WASHINGTON (NEXSTAR) — Lawmakers united Wednesday to pay tribute to Brian Sicknick, the U.S. Capitol Police officer who after being attacked during the Jan. 6 riot.
Sicknick, 42, is among only five civilians to lie in state in the Capitol rotunda.
“Blessed are the peacekeepers like Brian,” Senate Majority Leader Chuck Schumer, D-N.Y., said.
“When members enter the Capitol, this temple of democracy, we will remember his sacrifice,” added Speaker of the House Nancy Pelosi, D-Calif.
On the Senate floor, Senate Minority Leader Mitch McConnell, R-Ky., remembered Sicknick as “a hero” and praised his bravery.
“In the face of lawlessness, Brian Sicknick paid the ultimate price,” he said.
For Democrats, Sicknick’s death is entwined with the pending impeachment trial against former President Donald Trump, accused of inciting the riot.
“Though I didn’t meet him personally, I will remember him next week when this impeachment trial is under way,” Sen. Dick Durbin, D-Ill, said, saying Sicknick died “because of a political exercise based on a big lie propagated by the former president of the United States.”

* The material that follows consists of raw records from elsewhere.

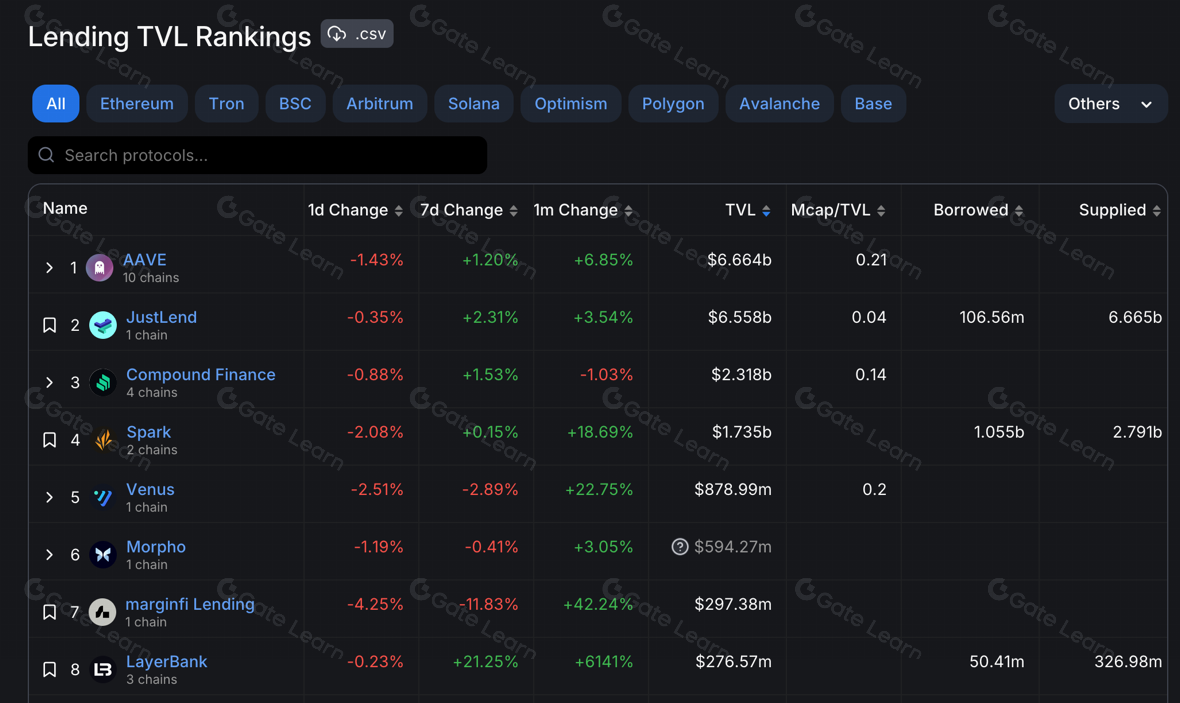The image size is (1180, 703).
Task: Switch to the Ethereum chain tab
Action: coord(137,104)
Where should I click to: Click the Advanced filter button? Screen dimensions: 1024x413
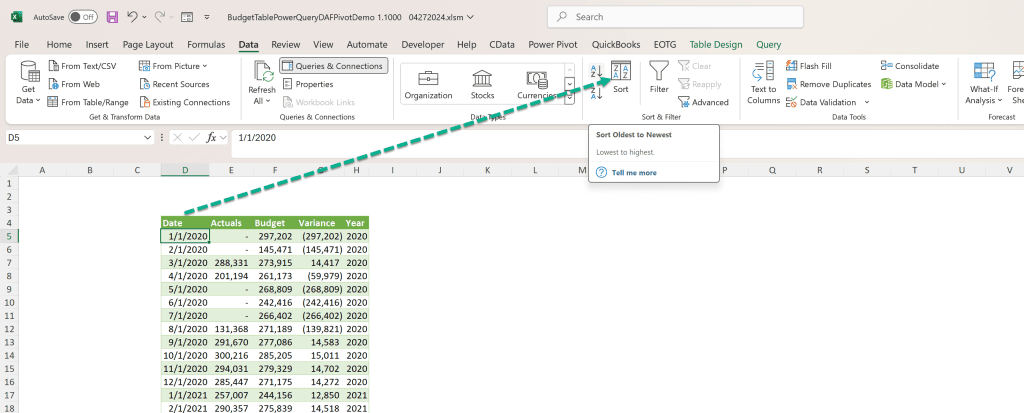[x=703, y=102]
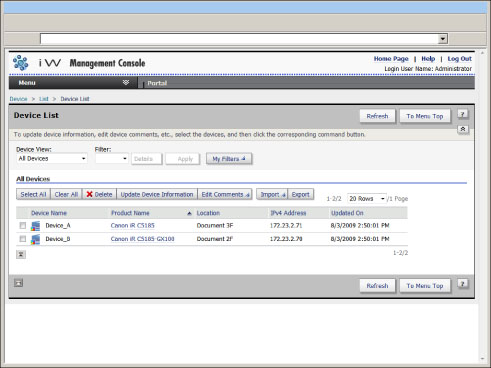The image size is (491, 368).
Task: Open help via bottom question mark icon
Action: [x=463, y=284]
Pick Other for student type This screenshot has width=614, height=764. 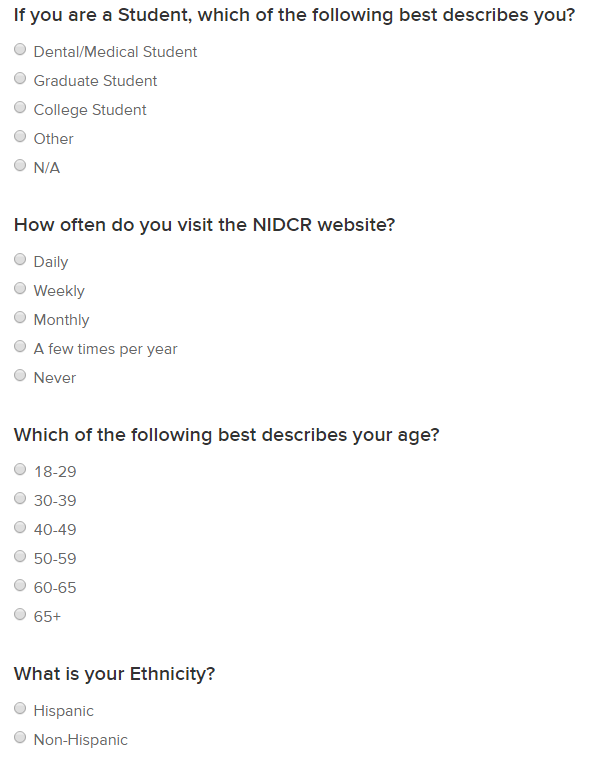[x=20, y=137]
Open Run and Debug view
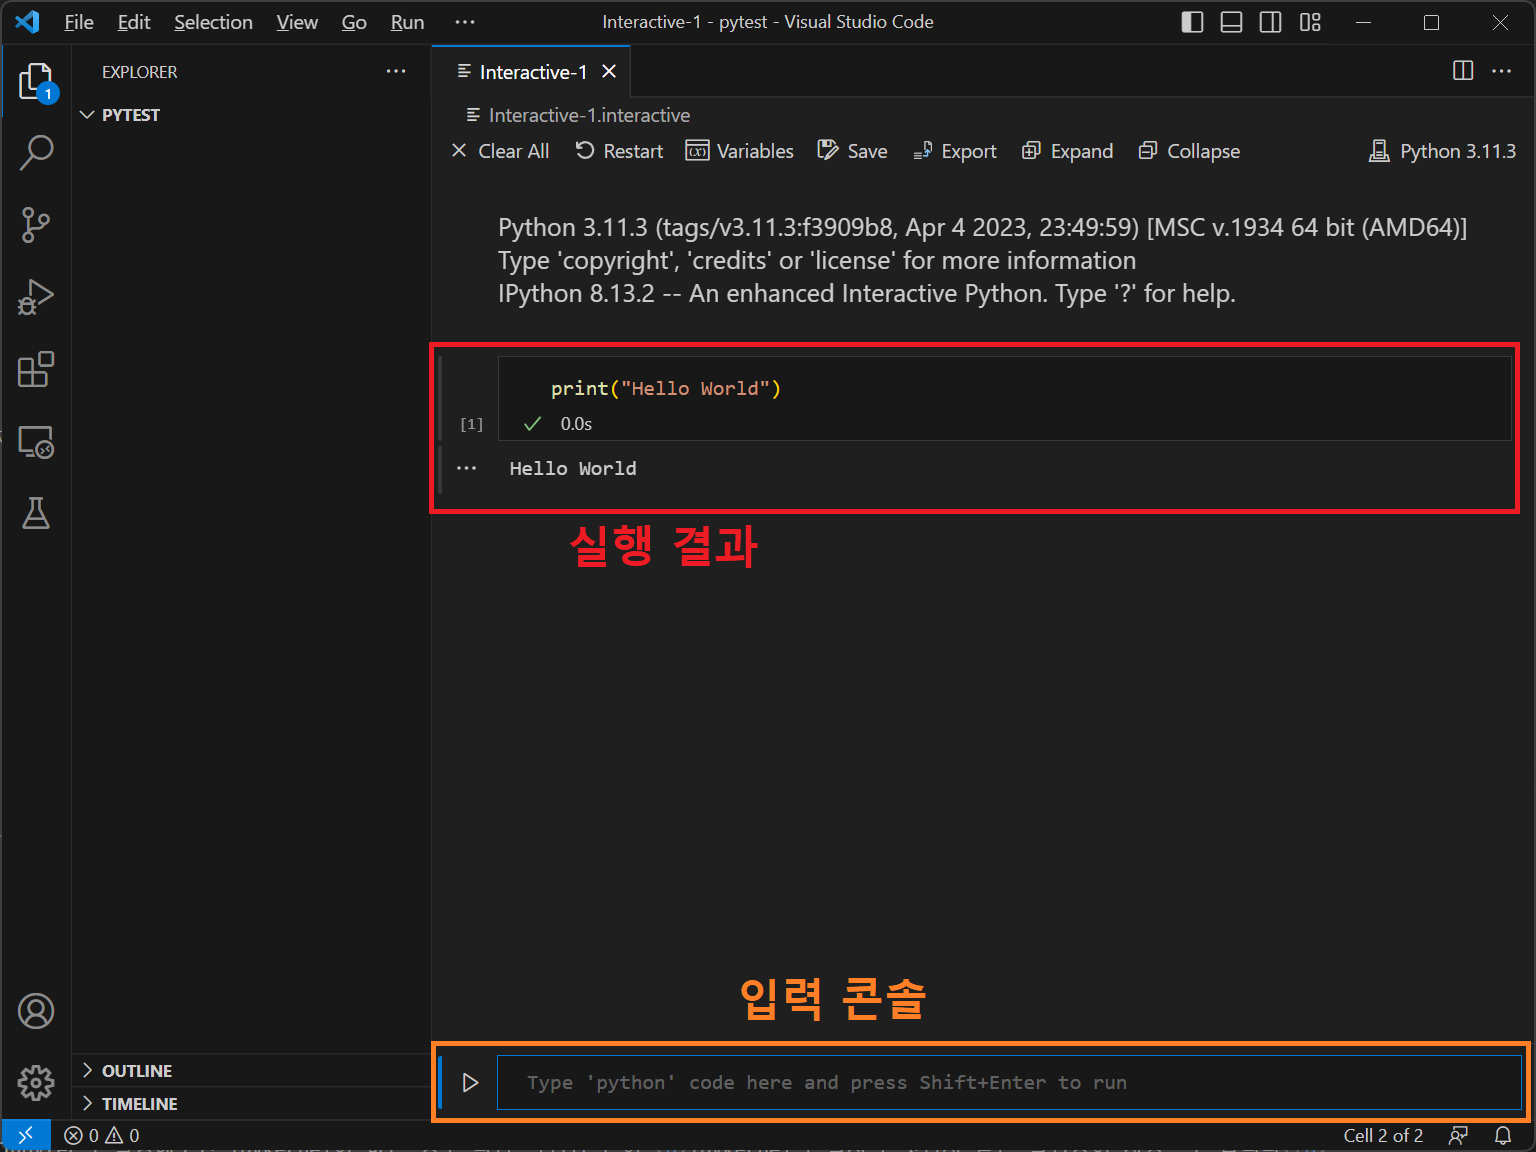 coord(36,297)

Nearly 400 Democratic Capitol staffers signed onto a letter Wednesday calling on senators to convict Trump. They say Trump’s words are the reason “one of our co-workers who guards and greets us every day was beaten to death.”

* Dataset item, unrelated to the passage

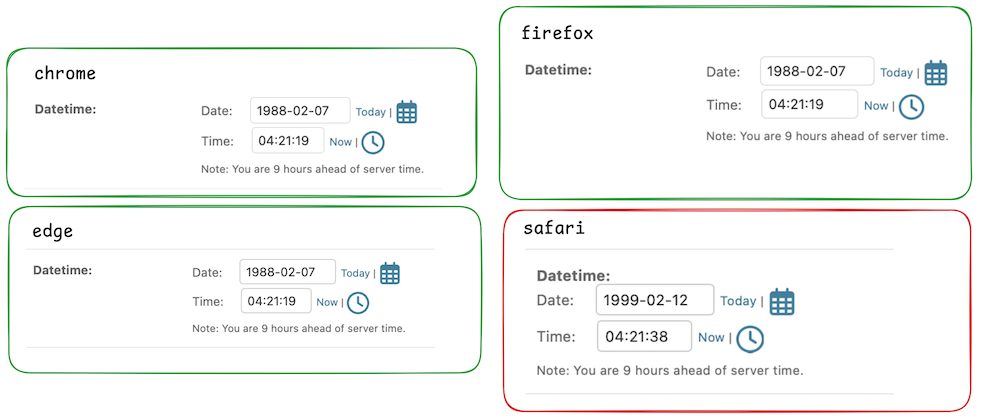This screenshot has height=418, width=1000.
Task: Click the Time field showing 04:21:38 in safari
Action: (x=644, y=337)
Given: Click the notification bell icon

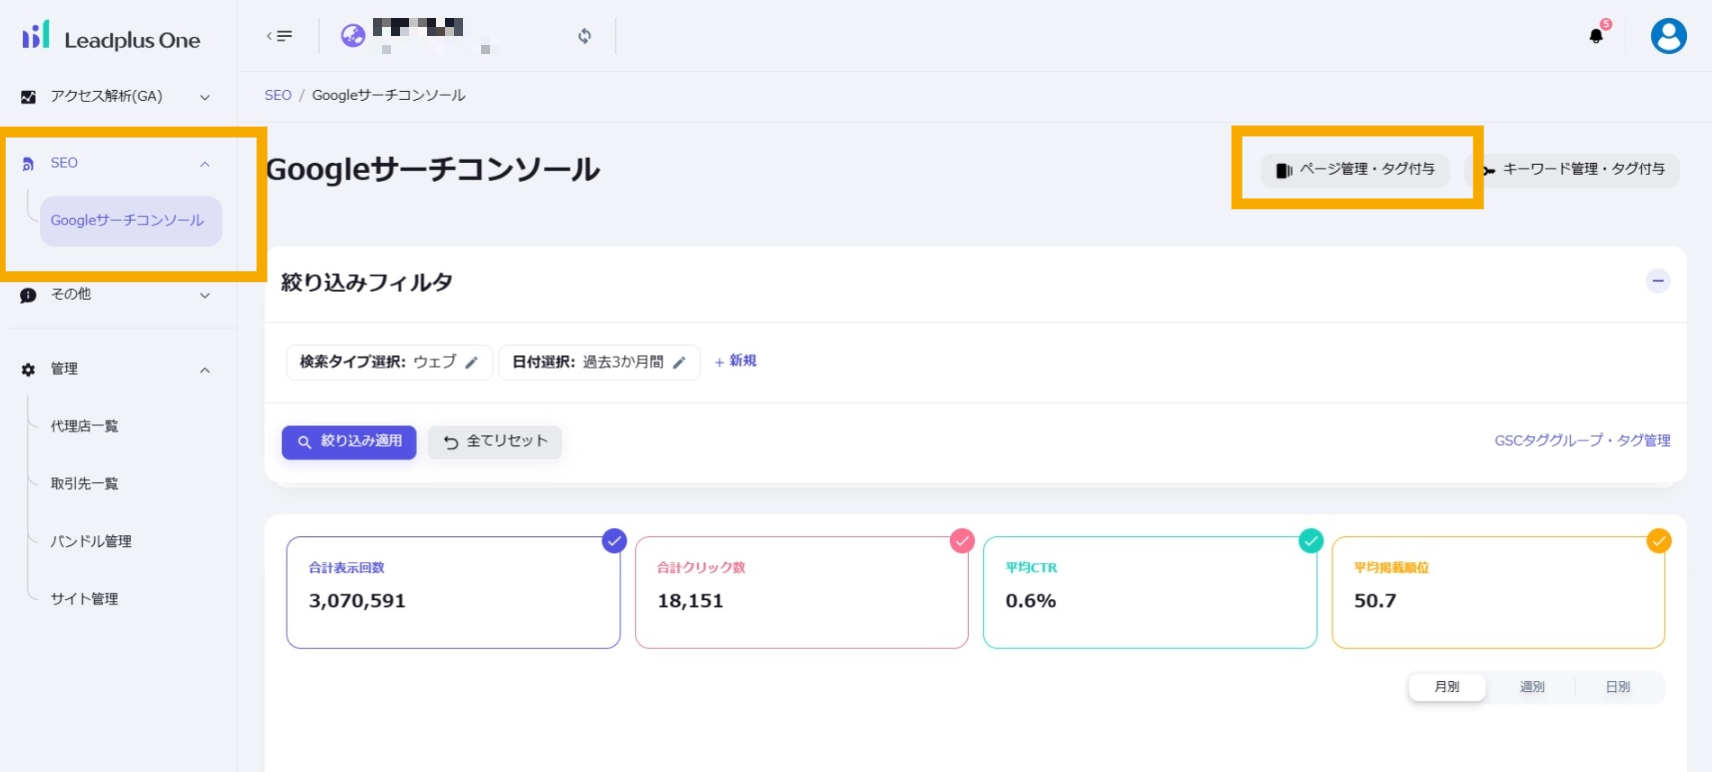Looking at the screenshot, I should (1596, 36).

But it seems unlikely that enough Republicans will abandon the party line to reach the two-thirds majority needed to convict Trump.
“I think the president’s words were inflammatory, I think they were irresponsible, I think they were wrong,” Sen. Josh Hawley, R-Mo., said. “But I do not believe the Senate has the power or authority to impeach him.”

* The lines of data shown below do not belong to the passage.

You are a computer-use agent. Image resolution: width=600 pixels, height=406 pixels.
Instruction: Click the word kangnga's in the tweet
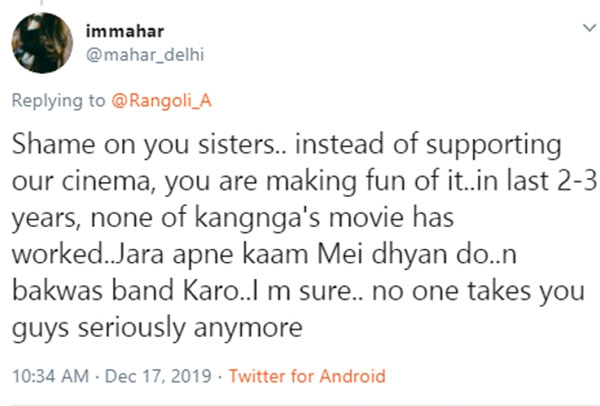point(258,218)
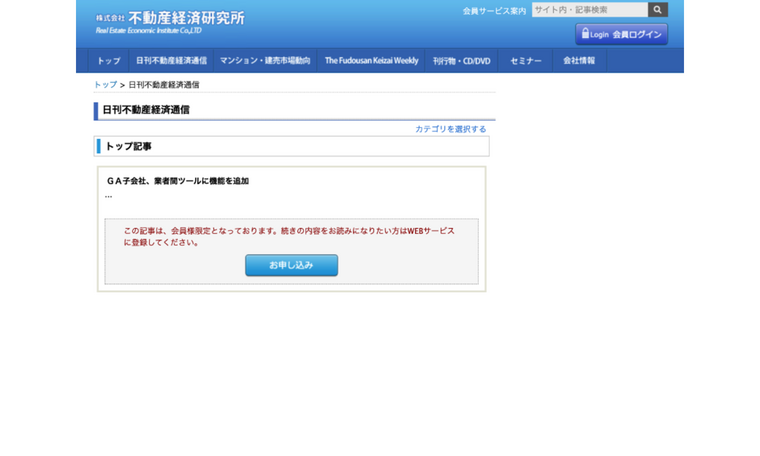Select 日刊不動産経済通信 in the navigation bar

[x=171, y=61]
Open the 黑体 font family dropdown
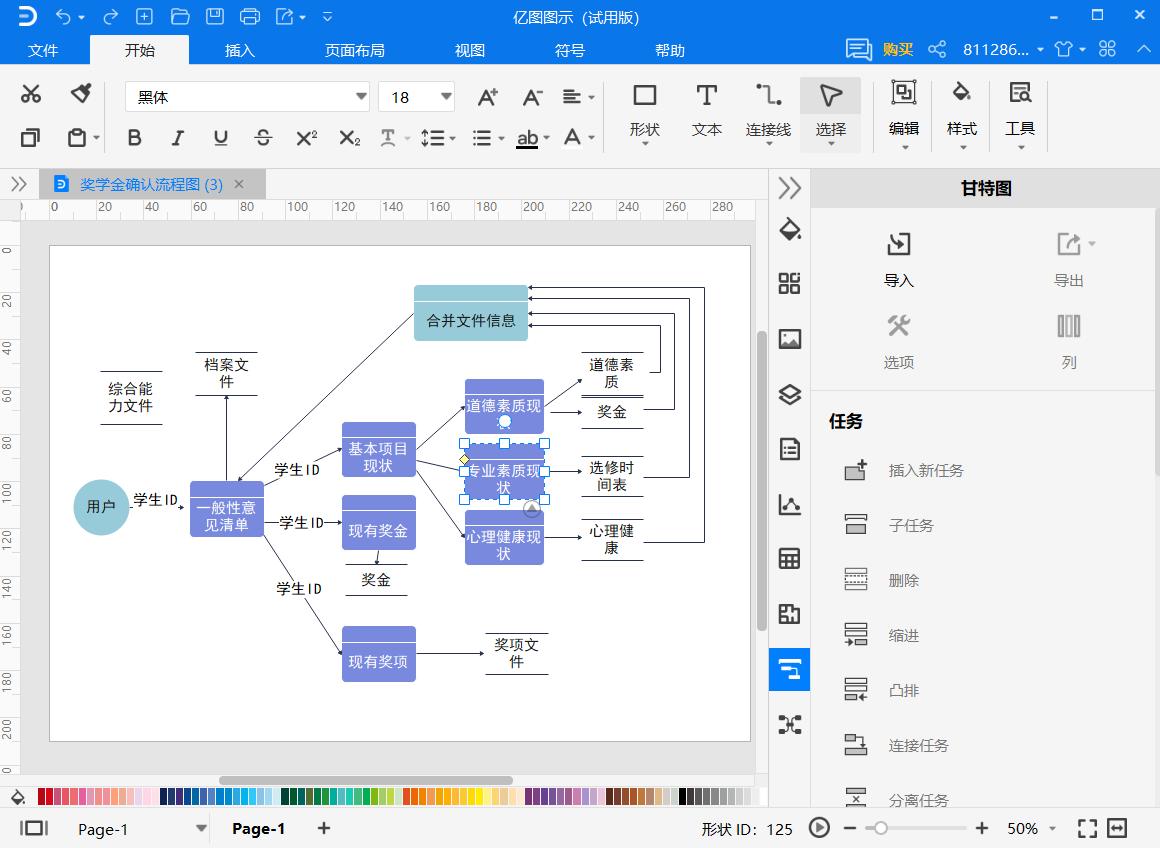Screen dimensions: 1160x848 coord(359,96)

That’s because, Hawley argued, Trump is no longer in office.
“It is dangerous to try and weaponize the impeachment process in order to try and get political revenge,” Hawley said.
Hawley himself has faced scrutiny in the wake of the riot. He was the first Senate Republican to say he would object to certifying Electoral College votes, a move some have said supported Trump’s lies that the election was stolen from him and contributed to emboldening the mob that stormed the Capitol.
Sicknick was buried at Arlington National Cemetery just outside of Washington.